Finding certain overlaps in their research, Jones, Pons and Fleischmann agreed to submit their research at the same time. On March 24, 1989, Jones faxed his paper that claimed experiments suggested the possibility of cold fusion to Nature. Pons and Fleischmann, on the other hand, held a press conference and announced that they could create energy equivalent to nuclear fusion within a glass jar filled with water.

Soon after this declaration, when the scientific community of the world could not replicate Pons and Fleischmann’s results, the duo’s research was discredited. Perhaps as collateral damage, so was Jones’.

Still, Jones says, his fusion experiments, while offering modest results, are repeatable, unlike the discredited work of Pons and Fleischmann.

“They can say what they want,” Jones says. “It’s science, it’s repeatable. It doesn’t matter if you’re Mormon, atheist, Jewish—you can check it out yourself. You do the experiment, you get the results. That’s the way science works.”

The reliability of science has always appealed to Jones. As a child, Jones’ family traveled throughout the country for his father’s work at Boeing Co. and, later, Jet Propulsion Laboratory. Raised as a Mormon, Jones has never felt a conflict between his personal testimony of faith and the universal truth of the scientific process. “It’s not a subtle difference,” Jones says. “Maybe for nonscientists, it is. But for me, those are two completely different areas.”

→ **DATA EXCERPT**:

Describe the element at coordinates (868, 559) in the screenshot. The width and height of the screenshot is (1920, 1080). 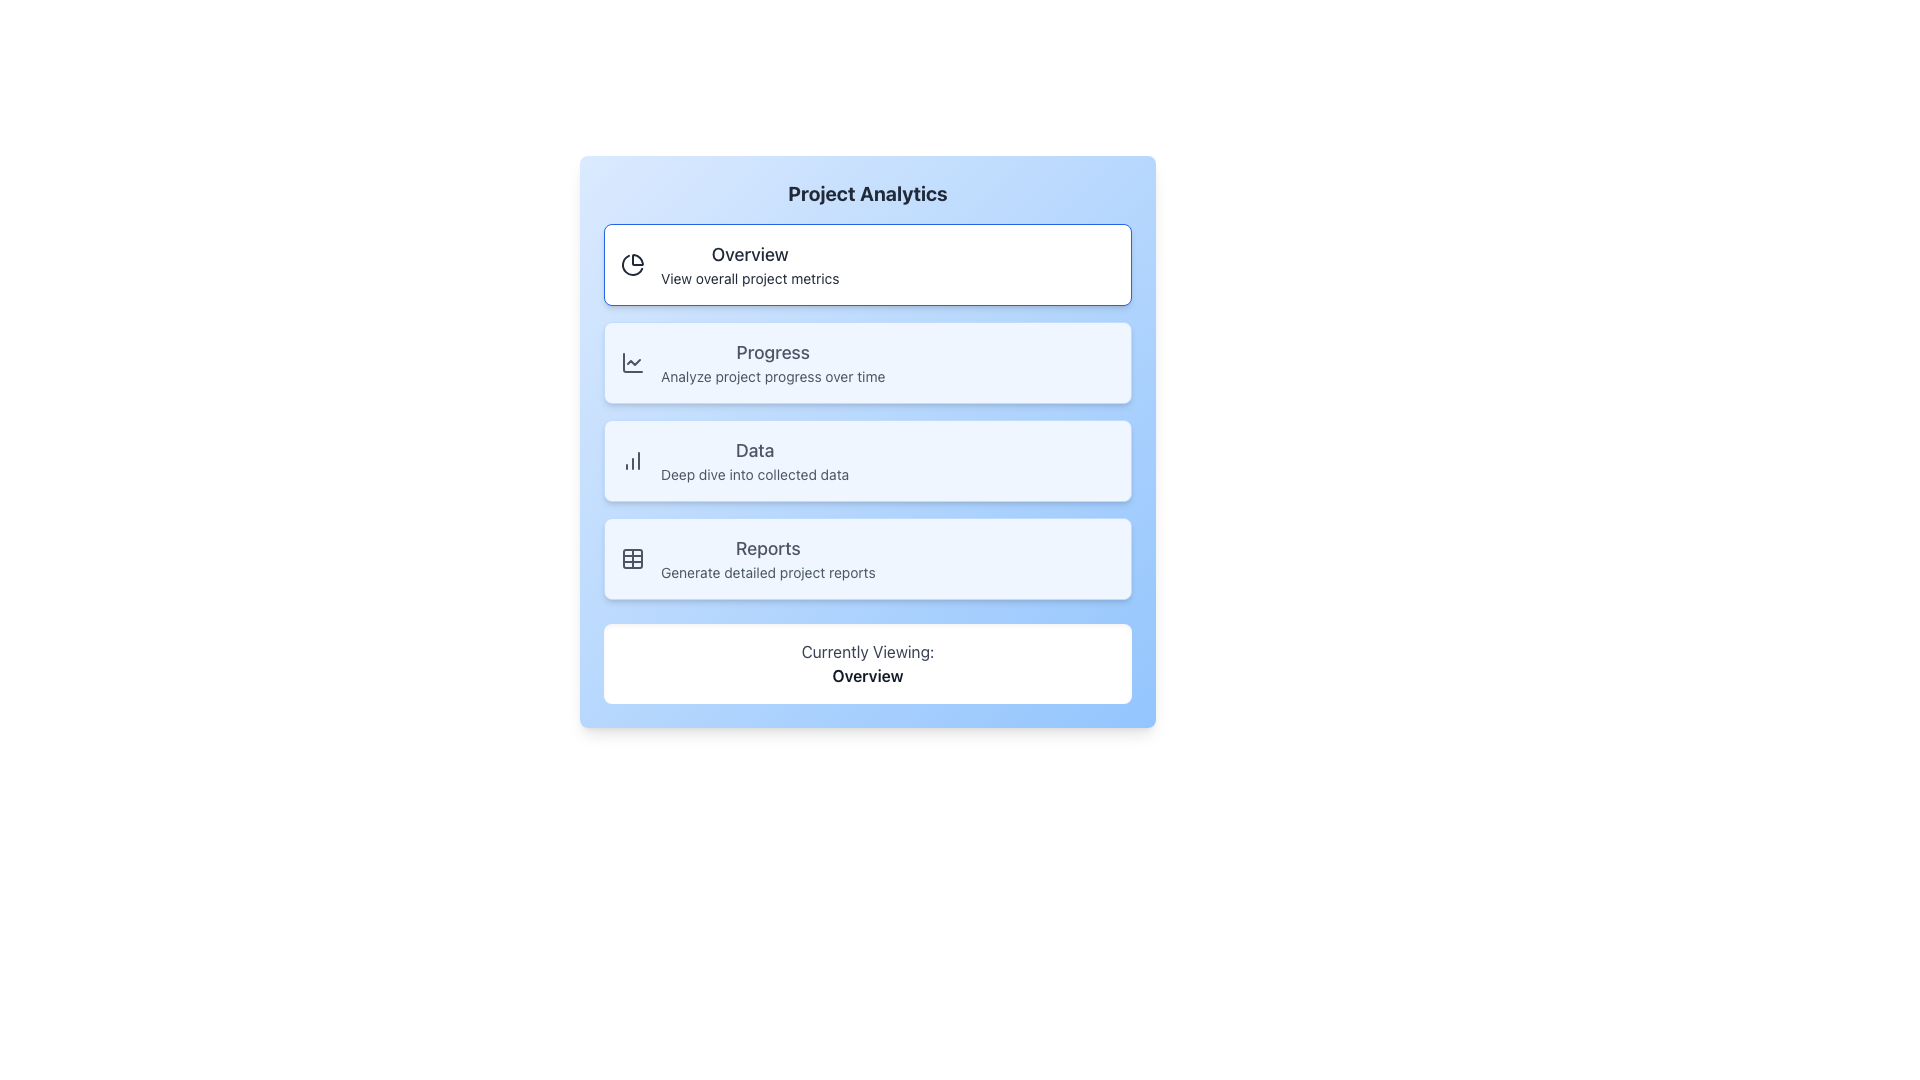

→ **REQUIRED WORK**:
(A) Answer these questions using the passage about Jones and cold fusion:
(i) On what date did Jones fax his paper to Nature?
(ii) What did Pons and Fleischmann say they could create within a glass jar filled with water?
(iii) Where did Jones's father work?
(B) Continue the passage about Jones and cold fusion from the point where it stops.
None of the material is needed here.

→ **ANSWERS**:
(A)
(i) March 24, 1989.
(ii) Energy equivalent to nuclear fusion.
(iii) At Boeing Co. and, later, at Jet Propulsion Laboratory.

(B)
Still, Jones has not shied away from applying scientific methods to help validate contested LDS beliefs. In the late 1990s, Jones used carbon dating on archaeological evidence of a prehistoric horse species that existed in the Americas prior to the arrival of Columbus—a sticking point for LDS detractors who dispute accounts in the Book of Mormon that refer to horses on the continent prior to the arrival of European settlers.

Jones authored an article in 1999 highlighting Mayan artwork that depicted the deity Itzamna with markings on his hands that, Jones argued, were representations of the stigmata. Itzamna had other Christlike parallels, Jones says, such as the ability to heal the sick with his hands, or as a being whom it was believed would someday be resurrected.

On the Website where he presents some of his evidence, Jones concludes the article in a traditional LDS manner by bearing his testimony of the truth of the Book of Mormon: “These discoveries have provided me a deeper appreciation of the reality of the resurrection of Jesus and His visit to ‘other sheep’ who heard His voice and saw His wounded hands.”

Jones says the Mayan artwork research was never meant to be a scientific claim but rather was “evidence hoped for.” He has no qualms about it, despite criticism that his research blurred the lines between religion and science. “Some people take any excuse they can to ignore results they don’t like because they don’t like somebody’s religion,” he says. “I’m not going to give up my religion—that’s their problem.”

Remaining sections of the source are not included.